## [Exercise aim]
Scan the data below for lines holding the word "Accept", and copy each line found.

Material for this task section start

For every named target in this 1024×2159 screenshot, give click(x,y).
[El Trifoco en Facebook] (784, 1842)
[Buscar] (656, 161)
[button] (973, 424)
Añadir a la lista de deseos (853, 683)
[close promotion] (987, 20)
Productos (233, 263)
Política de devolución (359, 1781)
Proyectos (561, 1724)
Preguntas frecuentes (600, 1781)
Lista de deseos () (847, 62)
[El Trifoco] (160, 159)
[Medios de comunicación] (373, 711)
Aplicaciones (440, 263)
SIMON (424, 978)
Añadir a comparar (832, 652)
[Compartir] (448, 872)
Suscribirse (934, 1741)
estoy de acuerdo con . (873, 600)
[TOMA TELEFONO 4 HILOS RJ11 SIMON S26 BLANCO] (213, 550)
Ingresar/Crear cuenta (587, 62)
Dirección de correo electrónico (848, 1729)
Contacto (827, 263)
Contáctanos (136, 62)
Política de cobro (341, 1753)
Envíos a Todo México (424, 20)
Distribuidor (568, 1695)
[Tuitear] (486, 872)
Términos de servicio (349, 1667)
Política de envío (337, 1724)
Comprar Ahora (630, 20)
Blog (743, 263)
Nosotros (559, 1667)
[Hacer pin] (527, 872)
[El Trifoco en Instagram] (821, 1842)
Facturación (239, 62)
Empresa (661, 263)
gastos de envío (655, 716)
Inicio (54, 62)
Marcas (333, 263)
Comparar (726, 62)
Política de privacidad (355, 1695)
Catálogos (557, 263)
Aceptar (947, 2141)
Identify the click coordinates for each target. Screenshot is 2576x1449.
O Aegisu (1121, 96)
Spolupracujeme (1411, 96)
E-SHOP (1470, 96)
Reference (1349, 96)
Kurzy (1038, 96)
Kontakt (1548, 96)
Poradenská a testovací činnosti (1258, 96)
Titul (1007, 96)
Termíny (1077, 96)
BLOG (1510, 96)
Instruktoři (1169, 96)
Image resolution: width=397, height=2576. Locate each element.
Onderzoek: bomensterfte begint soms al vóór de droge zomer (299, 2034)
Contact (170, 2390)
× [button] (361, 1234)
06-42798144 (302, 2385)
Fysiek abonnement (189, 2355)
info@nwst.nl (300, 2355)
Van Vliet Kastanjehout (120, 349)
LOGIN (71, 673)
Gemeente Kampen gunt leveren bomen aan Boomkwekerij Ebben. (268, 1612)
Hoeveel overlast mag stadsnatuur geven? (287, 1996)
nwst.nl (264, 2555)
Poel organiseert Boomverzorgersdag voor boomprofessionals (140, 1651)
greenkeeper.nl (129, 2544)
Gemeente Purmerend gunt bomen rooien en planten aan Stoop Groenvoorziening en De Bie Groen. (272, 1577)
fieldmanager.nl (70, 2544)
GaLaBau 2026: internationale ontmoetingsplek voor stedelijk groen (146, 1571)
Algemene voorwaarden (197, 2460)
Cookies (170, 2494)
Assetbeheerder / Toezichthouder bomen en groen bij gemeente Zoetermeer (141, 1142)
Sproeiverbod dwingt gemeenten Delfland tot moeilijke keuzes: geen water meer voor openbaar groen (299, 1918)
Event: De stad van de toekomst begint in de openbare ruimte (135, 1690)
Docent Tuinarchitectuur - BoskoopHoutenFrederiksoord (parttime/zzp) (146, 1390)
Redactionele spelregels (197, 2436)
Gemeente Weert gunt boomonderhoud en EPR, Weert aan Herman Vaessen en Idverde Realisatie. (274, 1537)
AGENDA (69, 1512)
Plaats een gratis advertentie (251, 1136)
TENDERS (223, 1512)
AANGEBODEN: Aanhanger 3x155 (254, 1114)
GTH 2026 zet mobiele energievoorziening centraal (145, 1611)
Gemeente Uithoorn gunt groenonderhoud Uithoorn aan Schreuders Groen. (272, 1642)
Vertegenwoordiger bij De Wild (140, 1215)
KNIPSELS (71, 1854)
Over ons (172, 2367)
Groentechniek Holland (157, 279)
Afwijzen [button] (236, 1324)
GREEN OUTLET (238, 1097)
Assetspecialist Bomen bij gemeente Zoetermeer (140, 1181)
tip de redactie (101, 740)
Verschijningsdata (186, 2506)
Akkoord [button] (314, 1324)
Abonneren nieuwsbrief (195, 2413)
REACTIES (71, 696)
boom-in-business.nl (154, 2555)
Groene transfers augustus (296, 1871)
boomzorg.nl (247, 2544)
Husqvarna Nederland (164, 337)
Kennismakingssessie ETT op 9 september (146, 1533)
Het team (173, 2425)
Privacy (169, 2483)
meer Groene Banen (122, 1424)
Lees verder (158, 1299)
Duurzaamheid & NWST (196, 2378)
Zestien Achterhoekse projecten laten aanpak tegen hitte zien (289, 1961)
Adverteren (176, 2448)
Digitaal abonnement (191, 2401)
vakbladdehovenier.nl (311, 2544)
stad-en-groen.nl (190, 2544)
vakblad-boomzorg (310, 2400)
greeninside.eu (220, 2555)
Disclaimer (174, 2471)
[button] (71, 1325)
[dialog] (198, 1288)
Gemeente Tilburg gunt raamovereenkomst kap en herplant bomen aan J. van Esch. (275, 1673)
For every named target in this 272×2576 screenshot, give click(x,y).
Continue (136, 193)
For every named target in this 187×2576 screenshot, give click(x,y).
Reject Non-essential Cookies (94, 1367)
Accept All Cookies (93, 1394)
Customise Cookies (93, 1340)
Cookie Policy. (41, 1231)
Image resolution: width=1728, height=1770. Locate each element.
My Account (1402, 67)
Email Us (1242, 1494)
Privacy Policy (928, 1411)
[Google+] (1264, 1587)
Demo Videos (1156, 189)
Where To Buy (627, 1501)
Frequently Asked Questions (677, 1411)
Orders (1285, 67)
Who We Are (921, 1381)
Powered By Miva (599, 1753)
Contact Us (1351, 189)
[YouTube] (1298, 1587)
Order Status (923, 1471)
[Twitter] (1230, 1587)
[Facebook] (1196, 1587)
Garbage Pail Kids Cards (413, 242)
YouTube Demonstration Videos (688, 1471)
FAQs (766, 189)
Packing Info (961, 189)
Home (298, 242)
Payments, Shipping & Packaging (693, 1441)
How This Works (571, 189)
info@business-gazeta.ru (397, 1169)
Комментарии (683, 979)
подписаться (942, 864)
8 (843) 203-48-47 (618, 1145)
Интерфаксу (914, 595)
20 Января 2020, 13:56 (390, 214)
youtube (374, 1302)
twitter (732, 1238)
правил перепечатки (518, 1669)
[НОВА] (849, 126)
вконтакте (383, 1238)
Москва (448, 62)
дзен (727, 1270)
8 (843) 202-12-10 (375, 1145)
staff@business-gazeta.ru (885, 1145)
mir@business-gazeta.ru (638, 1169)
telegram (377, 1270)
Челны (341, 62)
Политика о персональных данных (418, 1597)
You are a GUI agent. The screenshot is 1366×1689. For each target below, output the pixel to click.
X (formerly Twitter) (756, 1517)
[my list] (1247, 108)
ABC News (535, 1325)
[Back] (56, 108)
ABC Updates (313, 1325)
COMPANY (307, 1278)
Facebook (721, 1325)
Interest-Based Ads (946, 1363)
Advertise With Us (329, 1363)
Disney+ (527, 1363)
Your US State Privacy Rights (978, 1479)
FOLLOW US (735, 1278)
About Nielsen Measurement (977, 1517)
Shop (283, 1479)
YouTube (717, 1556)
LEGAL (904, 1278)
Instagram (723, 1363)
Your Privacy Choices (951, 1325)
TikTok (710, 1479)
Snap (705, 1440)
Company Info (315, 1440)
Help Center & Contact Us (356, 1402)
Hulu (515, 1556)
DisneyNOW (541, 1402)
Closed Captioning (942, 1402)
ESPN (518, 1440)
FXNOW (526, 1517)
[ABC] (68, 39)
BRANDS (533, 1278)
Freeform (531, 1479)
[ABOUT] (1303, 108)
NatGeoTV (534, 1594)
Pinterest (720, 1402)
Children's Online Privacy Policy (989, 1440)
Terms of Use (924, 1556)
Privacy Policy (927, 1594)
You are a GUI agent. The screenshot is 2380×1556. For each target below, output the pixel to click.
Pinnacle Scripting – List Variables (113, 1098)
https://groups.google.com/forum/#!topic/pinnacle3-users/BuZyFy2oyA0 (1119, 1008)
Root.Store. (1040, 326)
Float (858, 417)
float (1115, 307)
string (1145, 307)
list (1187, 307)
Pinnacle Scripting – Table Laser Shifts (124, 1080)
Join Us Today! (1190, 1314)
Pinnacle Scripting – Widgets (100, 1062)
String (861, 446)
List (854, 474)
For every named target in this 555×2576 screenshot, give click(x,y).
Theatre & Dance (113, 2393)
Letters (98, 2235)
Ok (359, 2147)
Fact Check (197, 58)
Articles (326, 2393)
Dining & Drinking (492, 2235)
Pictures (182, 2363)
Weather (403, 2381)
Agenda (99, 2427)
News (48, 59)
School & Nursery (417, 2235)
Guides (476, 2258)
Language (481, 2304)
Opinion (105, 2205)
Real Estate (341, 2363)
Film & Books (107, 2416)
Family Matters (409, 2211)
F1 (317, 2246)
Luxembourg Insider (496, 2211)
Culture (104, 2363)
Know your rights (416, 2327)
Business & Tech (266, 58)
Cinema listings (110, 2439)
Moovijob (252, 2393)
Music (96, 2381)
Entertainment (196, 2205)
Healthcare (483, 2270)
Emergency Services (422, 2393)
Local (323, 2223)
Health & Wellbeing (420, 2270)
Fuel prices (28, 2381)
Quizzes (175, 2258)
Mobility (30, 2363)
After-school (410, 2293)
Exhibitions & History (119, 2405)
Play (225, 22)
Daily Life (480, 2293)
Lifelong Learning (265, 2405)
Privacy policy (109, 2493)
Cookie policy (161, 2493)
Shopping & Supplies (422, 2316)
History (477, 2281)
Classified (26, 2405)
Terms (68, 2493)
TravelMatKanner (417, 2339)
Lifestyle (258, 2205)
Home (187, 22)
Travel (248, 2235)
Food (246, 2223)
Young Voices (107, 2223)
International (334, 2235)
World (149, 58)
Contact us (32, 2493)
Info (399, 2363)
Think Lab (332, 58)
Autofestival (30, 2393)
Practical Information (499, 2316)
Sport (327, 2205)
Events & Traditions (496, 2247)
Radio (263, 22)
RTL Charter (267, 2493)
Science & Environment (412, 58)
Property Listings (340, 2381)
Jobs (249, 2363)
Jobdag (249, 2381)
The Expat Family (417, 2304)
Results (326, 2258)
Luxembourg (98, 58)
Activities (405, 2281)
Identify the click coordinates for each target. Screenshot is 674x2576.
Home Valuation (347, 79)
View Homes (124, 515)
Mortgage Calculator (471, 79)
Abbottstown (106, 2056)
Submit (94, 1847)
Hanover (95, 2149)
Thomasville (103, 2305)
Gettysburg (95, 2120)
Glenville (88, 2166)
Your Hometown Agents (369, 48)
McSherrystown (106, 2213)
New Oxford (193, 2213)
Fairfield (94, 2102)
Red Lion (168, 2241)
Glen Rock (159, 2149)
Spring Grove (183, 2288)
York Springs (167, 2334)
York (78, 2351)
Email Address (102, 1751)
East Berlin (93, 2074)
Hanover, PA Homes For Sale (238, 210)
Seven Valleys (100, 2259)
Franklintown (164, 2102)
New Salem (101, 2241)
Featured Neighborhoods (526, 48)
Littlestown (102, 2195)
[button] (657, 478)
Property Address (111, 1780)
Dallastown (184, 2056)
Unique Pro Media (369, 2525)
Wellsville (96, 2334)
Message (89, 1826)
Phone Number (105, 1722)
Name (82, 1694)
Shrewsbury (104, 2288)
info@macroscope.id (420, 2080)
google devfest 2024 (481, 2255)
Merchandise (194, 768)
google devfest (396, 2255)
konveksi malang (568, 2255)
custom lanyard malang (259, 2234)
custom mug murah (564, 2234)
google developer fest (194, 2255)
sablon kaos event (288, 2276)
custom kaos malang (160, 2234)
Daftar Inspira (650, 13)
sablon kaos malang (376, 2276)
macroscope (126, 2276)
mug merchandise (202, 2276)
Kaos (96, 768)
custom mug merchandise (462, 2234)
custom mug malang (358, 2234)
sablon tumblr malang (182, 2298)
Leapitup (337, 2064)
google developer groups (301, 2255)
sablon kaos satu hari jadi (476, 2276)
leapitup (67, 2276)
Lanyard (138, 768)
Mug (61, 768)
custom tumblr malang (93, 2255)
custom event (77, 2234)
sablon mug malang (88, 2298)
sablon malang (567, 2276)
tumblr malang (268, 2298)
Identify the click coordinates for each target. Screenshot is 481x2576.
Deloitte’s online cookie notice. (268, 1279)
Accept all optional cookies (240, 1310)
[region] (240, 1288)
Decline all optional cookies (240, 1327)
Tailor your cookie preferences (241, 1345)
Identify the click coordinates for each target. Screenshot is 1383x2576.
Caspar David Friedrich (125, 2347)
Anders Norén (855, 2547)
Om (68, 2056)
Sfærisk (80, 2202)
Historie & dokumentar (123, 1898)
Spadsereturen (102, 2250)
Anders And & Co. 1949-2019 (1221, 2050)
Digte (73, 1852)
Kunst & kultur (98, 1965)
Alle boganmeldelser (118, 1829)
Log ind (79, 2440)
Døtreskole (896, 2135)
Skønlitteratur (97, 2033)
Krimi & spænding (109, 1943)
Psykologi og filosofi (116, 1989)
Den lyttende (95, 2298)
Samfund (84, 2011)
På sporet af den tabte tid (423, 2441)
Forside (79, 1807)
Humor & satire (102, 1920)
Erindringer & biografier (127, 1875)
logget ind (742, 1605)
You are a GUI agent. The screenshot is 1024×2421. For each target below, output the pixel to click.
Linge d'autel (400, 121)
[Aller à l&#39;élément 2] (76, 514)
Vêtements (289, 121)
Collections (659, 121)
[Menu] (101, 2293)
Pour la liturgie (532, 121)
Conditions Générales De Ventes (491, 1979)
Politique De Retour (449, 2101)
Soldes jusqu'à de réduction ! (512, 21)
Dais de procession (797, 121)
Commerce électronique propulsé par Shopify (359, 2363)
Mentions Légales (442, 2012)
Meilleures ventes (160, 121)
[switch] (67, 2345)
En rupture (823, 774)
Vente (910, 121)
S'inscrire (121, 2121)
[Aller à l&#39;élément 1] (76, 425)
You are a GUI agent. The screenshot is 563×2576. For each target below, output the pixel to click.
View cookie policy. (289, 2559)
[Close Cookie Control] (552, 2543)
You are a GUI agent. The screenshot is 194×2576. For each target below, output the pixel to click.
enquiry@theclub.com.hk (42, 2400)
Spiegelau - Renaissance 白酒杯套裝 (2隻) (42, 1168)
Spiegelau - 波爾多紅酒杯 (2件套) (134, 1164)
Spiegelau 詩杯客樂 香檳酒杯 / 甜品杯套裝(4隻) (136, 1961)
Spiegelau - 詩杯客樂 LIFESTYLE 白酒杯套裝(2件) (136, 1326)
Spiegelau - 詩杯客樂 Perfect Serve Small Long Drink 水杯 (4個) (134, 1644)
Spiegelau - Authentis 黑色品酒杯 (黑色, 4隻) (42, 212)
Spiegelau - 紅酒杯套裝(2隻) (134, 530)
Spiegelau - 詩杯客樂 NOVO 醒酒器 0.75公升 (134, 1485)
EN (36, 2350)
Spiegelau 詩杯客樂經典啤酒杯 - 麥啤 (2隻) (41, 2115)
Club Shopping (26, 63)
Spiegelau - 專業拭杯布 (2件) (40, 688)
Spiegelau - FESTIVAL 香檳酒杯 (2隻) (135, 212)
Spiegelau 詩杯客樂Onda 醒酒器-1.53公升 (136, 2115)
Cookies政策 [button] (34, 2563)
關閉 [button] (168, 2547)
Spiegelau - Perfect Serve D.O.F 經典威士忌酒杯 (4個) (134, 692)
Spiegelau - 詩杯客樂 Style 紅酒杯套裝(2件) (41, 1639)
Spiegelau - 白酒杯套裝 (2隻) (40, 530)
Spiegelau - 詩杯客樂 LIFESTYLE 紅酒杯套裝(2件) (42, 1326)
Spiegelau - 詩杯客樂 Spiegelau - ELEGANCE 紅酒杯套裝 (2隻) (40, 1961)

Material for this task section end

## [Written response]
Accept All Cookies (93, 1394)
Accept all optional cookies (240, 1310)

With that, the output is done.